Hey internet,
I've been working with some bulk RNA-seq data with 44 samples, and I noticed a handful of genes that have large log2-fold changes that were quite tantalizing. However, when visually inspected with plotCounts(), it's very clear that there are EXTREME outliers that are driving the effect.
For instance: ADAMTS1 (a neat little metallopeptidase gene) had raw counts between ~400 to ~2000 for almost all the samples; however, there is one sample that has ~150,000 counts, ~75x the next highest count. While I hoped that the Cook's Distance/Trimmed Mean Replacement algorithm in DESeq2 would take care of this, it didn't, and the gene came up as signifcant with a -3.74 log2-fold difference. Granted a bit of an indirect comparison, but the mean of the raw counts of my control is ~8000 with the outlier remaining and ~1000 with the outlier removed. By contrast, the mean of cases is ~990, suggesting that this gene is unlikely to be different when the outlier is removed.
DESeq2 obviously didn't replace this clear outlier which is >6SD from the mean, so I thought I'd try to replace it manually. I'm making my DESeq object (dds) from TXImport, so I tried to extract the count matrix and tried to re-enact the preceding code for DESeqDataSetFromTximport() with DESeqDataSetFromMatrix(). This way, I can manually change the count matrix before making the dds, which I can't figure out how to do in the Txi object. Alas, the resulting DEG tables were not equivalent, and so now I'm stuck.
Any suggestions?
#Regular DESeq2 with object renamed dds_txi
dds_txi <- DESeqDataSetFromTximport(txi.aff.FA, colData = sample_table_affective_FA, design = ~Batch + Gender + RIN + affective)
dds_txi$affective <- relevel(dds_txi$affective, ref = "control")
dds_txi <- DESeq(dds_txi)
res.txi <- results(dds_txi, alpha = 0.05)
#DESeq2 from count matrix
txi.aff.FA.counts <- txi.aff.FA$counts
txi.aff.FA.counts.round <- round(txi.aff.FA.counts)
mode(txi.aff.FA.counts.round) <- "integer"
dds_txi_count <- DESeqDataSetFromMatrix(txi.aff.FA.counts.round, colData = sample_table_affective_FA, design = ~Batch + Gender + RIN + affective)
dds_txi_count$affective <- relevel(dds_txi_count$affective, ref = "control")
dds_txi_count <- DESeq(dds_txi_count)
res.txi.count <- results(dds_txi_count, alpha = 0.05)
Yes! That is exactly why it is not doing the Trimmed Mean Replacement Procedure; RIN is a continous covariate. Thank you for noticing this. It makes more sense now.

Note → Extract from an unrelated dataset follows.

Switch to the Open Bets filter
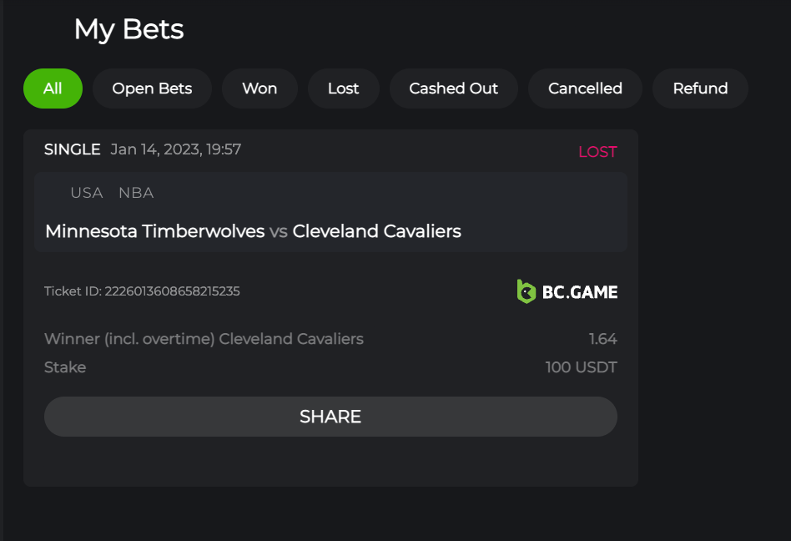This screenshot has height=541, width=791. point(152,88)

I'm almost positive you're correct about why the two dds objects aren't the same as well. I was able to notice some of what made the two functions different but not enough to know that the lengths are used in downstream steps. My ability to follow and alter source code is very limited at my stage of working with R (or any programing language, object oriented or not).
I tried this approach of changing the count data in txi directly by repacing the outlier with the mean of the population without the outlier, and it worked just perfectly. One question that remains, however, is whether this will extend to other parts of the txi object like $abundance. My guess is probably not, but I'm curious if you know? Again, thanks!
No, it won't affect other areas. the
txi
"object" is just a list of matrices - nothing more fancy than that.